While central bankers around the world are focusing on weaker growth, policymakers in Brazil are concentrating on an old foe: increasing inflation.
Consumer prices rose 0.46% from January to February. That was down from January's 0.57% rise, but above private forecasts of 0.35%. For the 12 months ended in February, prices increased 6.2%. That's even with the 6% rate for 2000, but above the central bank's 2001 target of 4%.
Several factors could lift the inflation rate. First, Brazil's economy may be stronger than expected for 2001. After jumping 6.6% in December, industrial production fell back by only 2.7% in January. Auto production has been particularly strong.
Second, the central bank is counting on falling oil prices to offset other price rises. But the recent production cuts announced by OPEC make it less certain that world energy costs will drop this year.

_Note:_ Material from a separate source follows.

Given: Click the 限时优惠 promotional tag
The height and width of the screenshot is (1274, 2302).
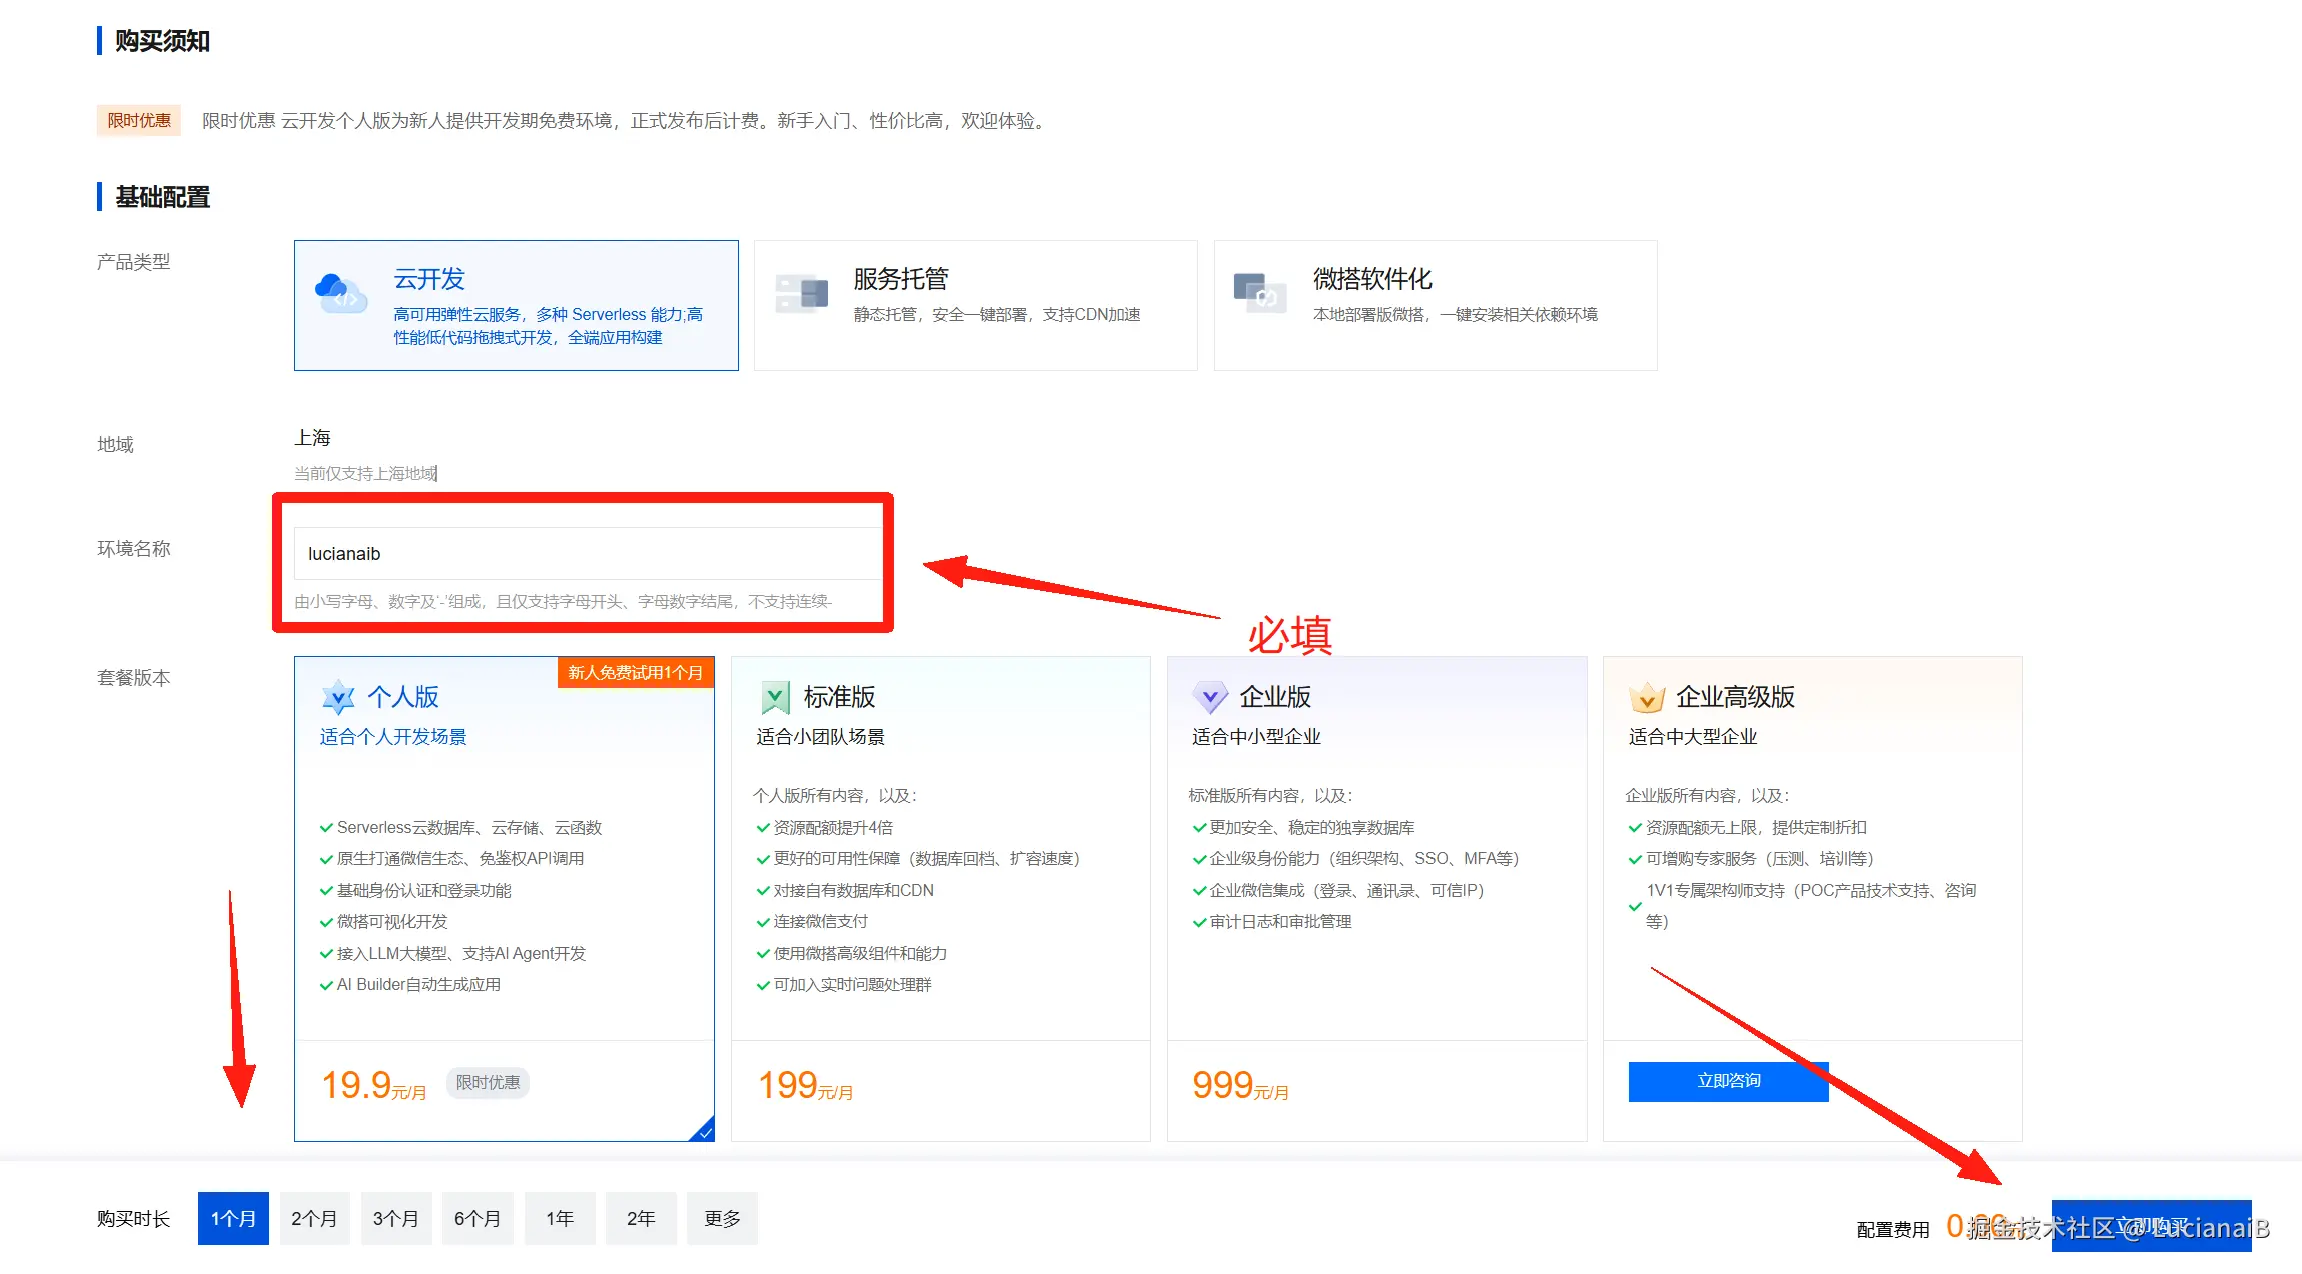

In addition, Brazil lost 6% of its oil output capacity when the Petrobras oil platform exploded on Mar. 15. The platform fell into the sea on Mar 20.
Third, and perhaps most important, the Brazilian real has fallen to a two-year low on currency markets. Since the start of this year, the real has dropped 7.3% (chart). The central bank has intervened to stem the weakness, but with little success. If the real keeps falling, however, higher import prices could raise total inflation even more.
The real's weakness can be traced to Brazil's widening current account deficit, as well as the political woes in neighboring Argentina. Currency traders are worried that Argentina's new Economy Minister will not be able to turn around that country's economy, which has been in a recession for three years. Argentina is one of Brazil's major trading partners and a recovery there is essential if Brazil is to send more exports that way.
For now, Brazil's central bank is sticking with its inflation target of 4%. And while that goal still looks achievable, events outside of the bank's control could derail its best-laid plans.